In a nutshell: What do providers do to protect sensitive data?

What SLAs should address:

• What response and reaction times are desired?
• Who has data sovereignty?
• Data backup/restoration: What measures are taken to back up and restore the hosted data? In which cycles are backups made?
• What scope of services is agreed?
• Monitoring/security notifications: How is monitoring carried out and alerted in an emergency? What logs are created in the event of incidents?
• Which process descriptions are relevant?
• What language is used for communication?
• Contract and service level agreements: On the legal basis of which country is the SLA based? Which languages are served? What are the back-up and disaster recovery functionalities? What does rights management look like? Is there monitoring and if so, how? Who is liable? Questions like these are crucial when choosing a company that offers hosting and IT operations.
• Where are the copyrights located?

Updates and patches: What processes and routines apply to hosting and IT operations with regard to updates and patches?
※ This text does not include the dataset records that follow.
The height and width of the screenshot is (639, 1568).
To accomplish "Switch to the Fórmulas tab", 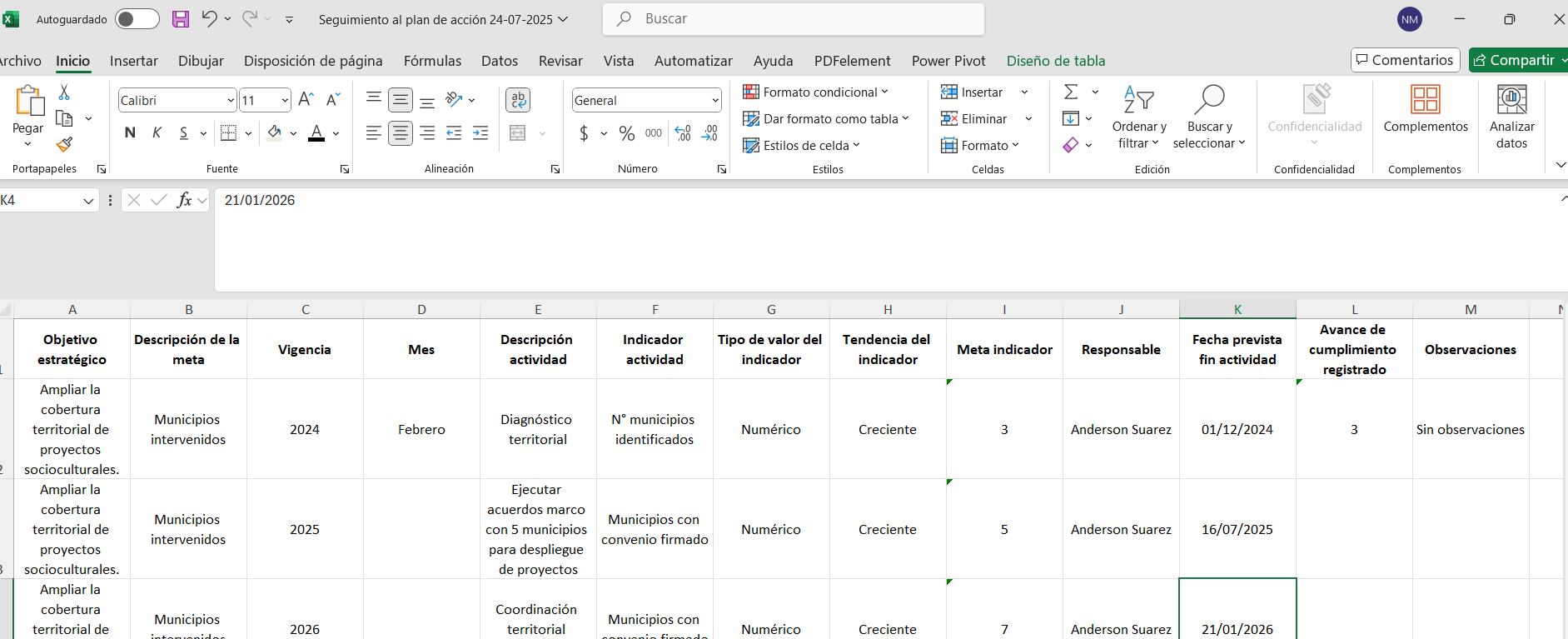I will tap(432, 61).
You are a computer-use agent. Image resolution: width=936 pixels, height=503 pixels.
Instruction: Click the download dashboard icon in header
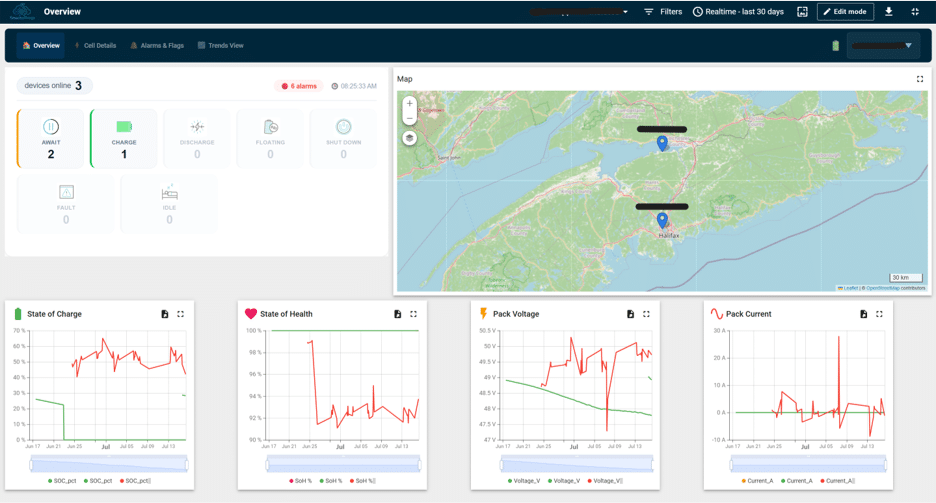pos(889,11)
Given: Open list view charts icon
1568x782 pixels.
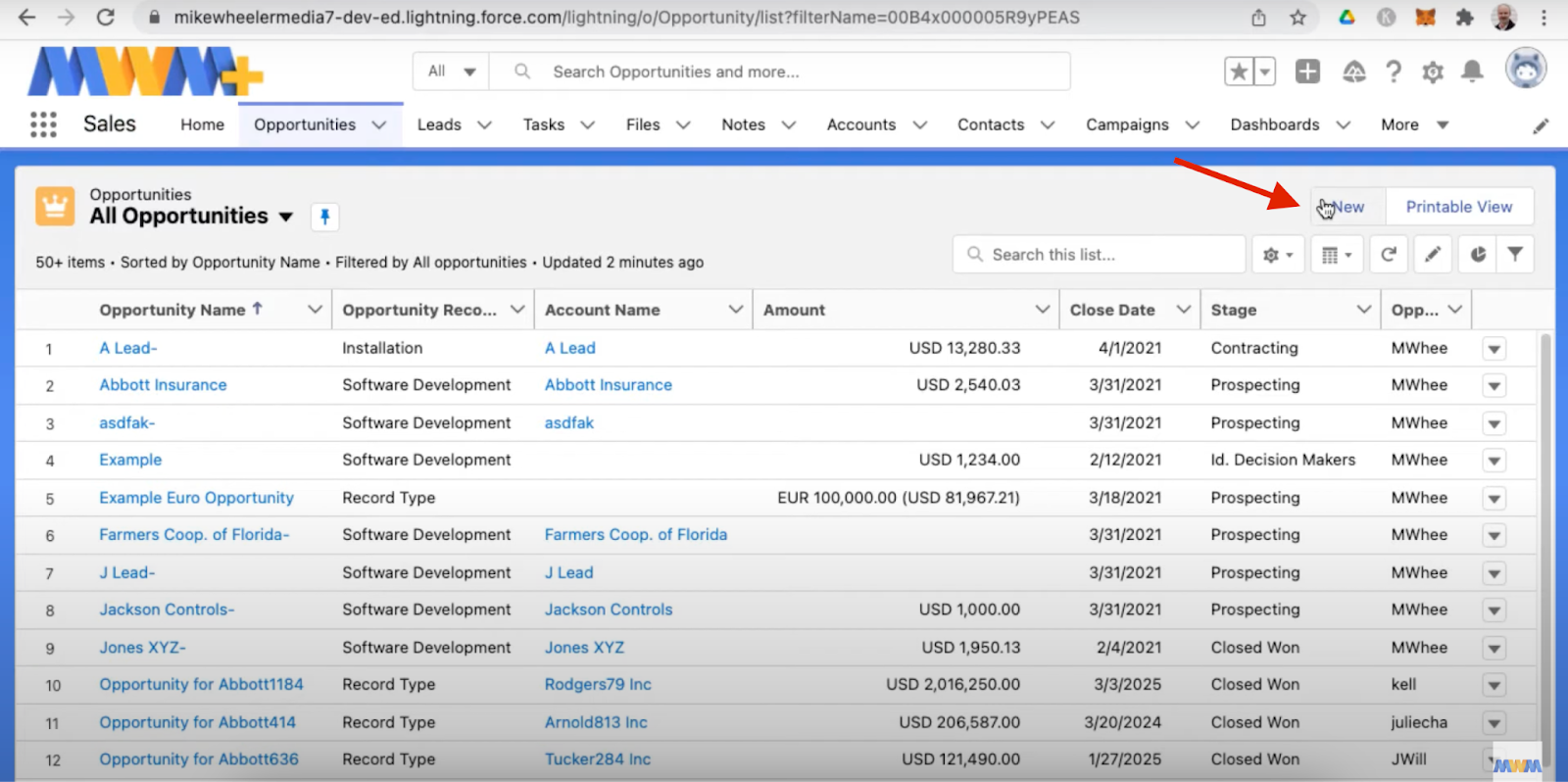Looking at the screenshot, I should tap(1478, 255).
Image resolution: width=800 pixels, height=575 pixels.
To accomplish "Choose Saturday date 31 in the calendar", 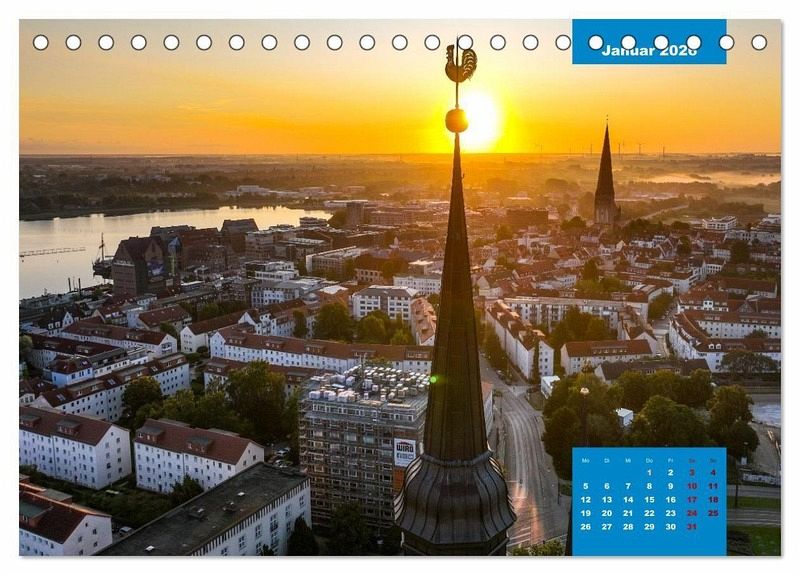I will (692, 526).
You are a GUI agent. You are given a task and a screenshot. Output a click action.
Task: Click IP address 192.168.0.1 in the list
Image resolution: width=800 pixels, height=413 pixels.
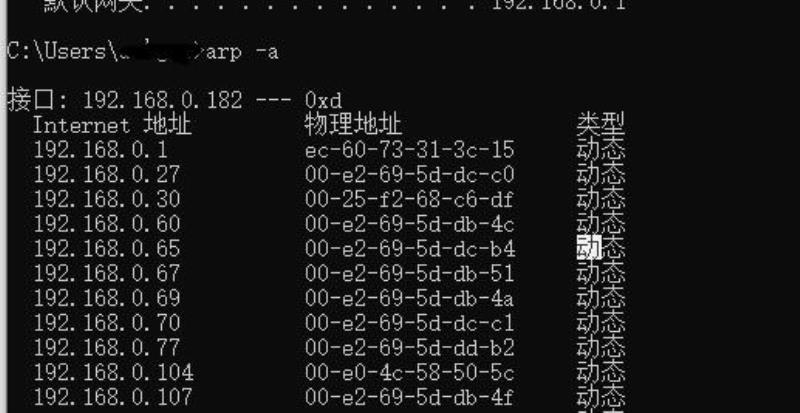[x=101, y=150]
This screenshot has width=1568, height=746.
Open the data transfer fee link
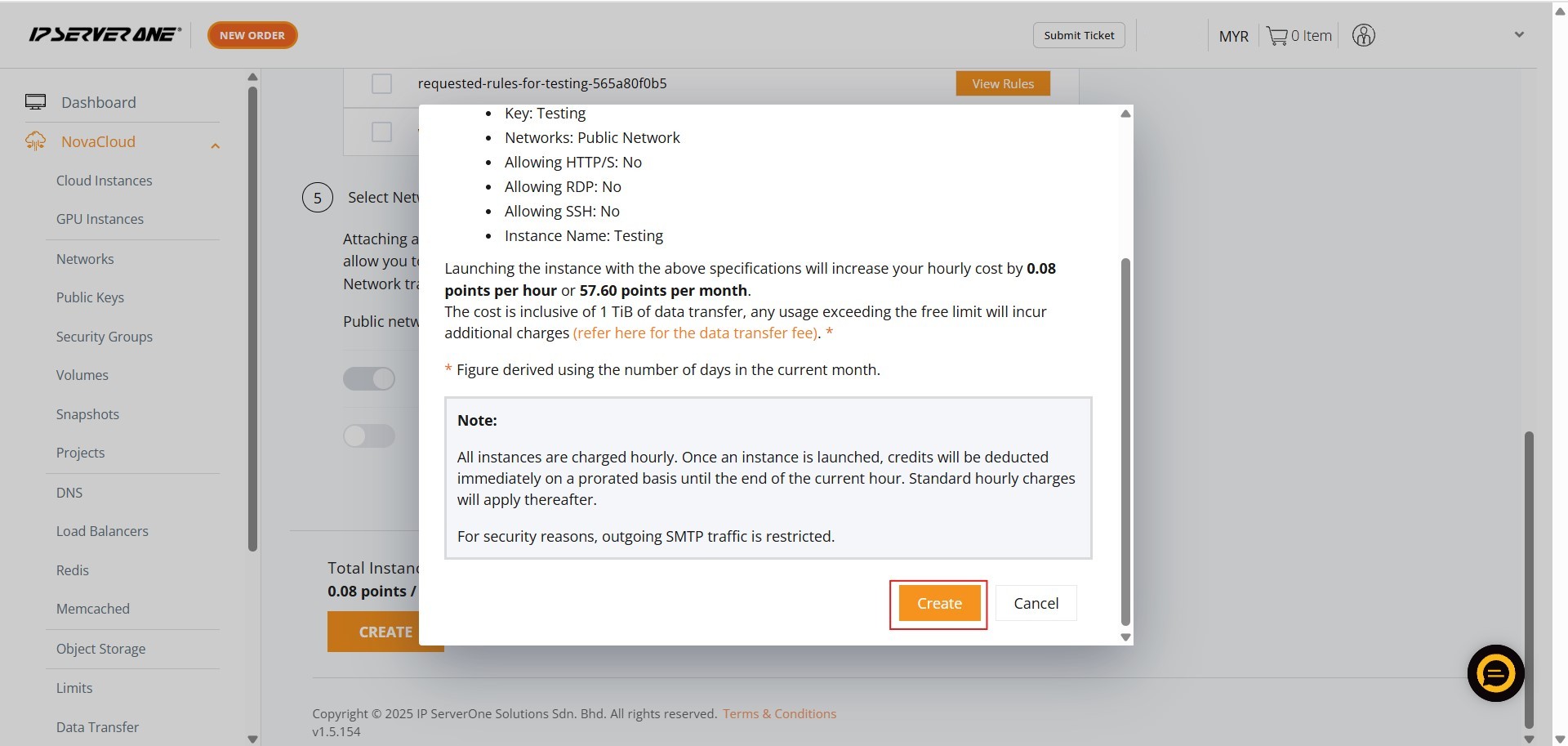696,333
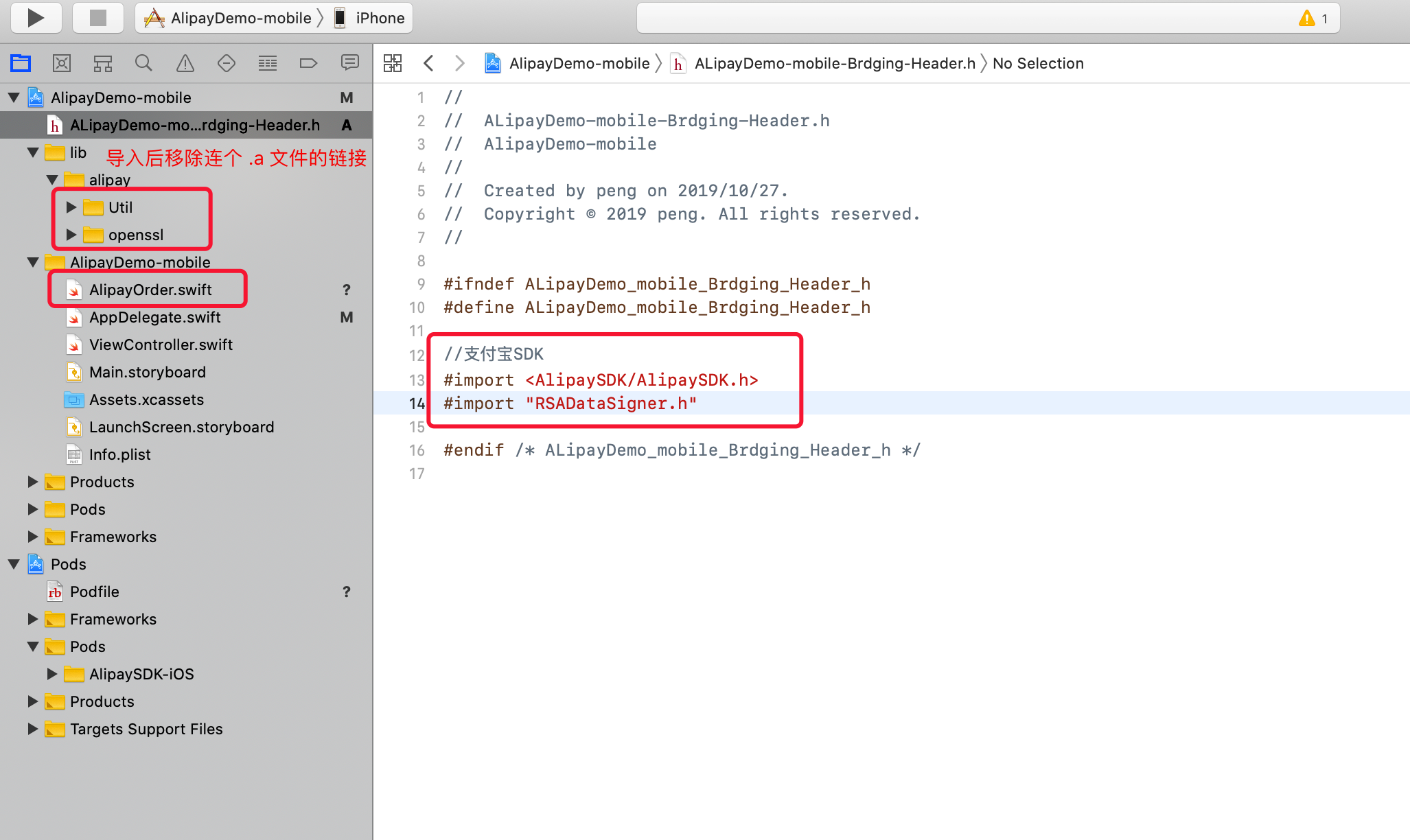This screenshot has height=840, width=1410.
Task: Open the Issue navigator warning triangle icon
Action: tap(185, 63)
What happens to the data at the end of the contract term?
These are just a few examples of aspects that a good SLA should address.

NORMS AND STANDARDS IN CONNECTION
WITH HOSTING AND IT OPERATIONS

The following certifications can already cover the majority of compliance requirements and ensure adherence to specified standards:

• Certification and testing in accordance with ISO/IEC 27001: Information security management system
• ISO 27001: Certification on the basis of IT baseline protection
• ISO/IEC 20000-1: Service management system
• ISO 9001: Quality management system
• ISO 14001: Environmental management system
• VdS 3406: Object-specific security management system
• PCI DSS: Payment Card Industry Data Security Standard
• ISAE 3402 Type II: Internal control system based on COBIT 5

DATA CENTER: WHEN IN DOUBT, VISIT ON SITE

When it comes to technology, there is indeed an expiry date. The choice of data center should therefore be based on the modernity of the hardware installed and the quality and dimensions of the network architecture should be taken into account. Redundancies are mandatory, preferably even geo-redundancies, with which the “backup area” can be extended globally. Monitoring is the law in a data center! Real-time monitoring can only be ensured if modern management tools are used. Cooling and air conditioning and the necessary infrastructure and technology are must-haves for stable operating temperatures and therefore secure hosting and fail-safe IT operations. Keyword fail-safe: the power supply and an alternative operating mode over a longer period of time are essential.

PERSONNEL: THIS IS WHERE THE WHEAT IS SEPARATED FROM THE CHAFF IN HOSTING AND IT OPERATIONS

Any customer support is only as good as the staff who can act in the background. The employees at the service desk of a hosting and IT operations service provider are in direct contact with the end user – both for questions relating to day-to-day business and for fault reports. Priority A: Prioritize, classify and, above all, document well. IT specialists for system integration, IT system technicians or IT service technicians who are well versed in Microsoft server and client operating systems or Oracle databases, for example, and are also very familiar with hardware and network technologies or the cloud environment, act in this key position.

IT administrators are responsible for the “field” and, in addition to troubleshooting, are also responsible for operation, maintenance and administration, such as Windows or Linux servers. System availability stands and falls with them. They provide functions and services and take care of user administration and the like.

In order for the technology-savvy to be able to concentrate fully on their core business, every company needs efficient operating processes for hosting and IT operations, in which projects are managed, commercial matters and, last but not least, budgetary or contractual issues are clarified. If companies pay attention to the parameters listed here, they have the best prerequisites for operational resilience.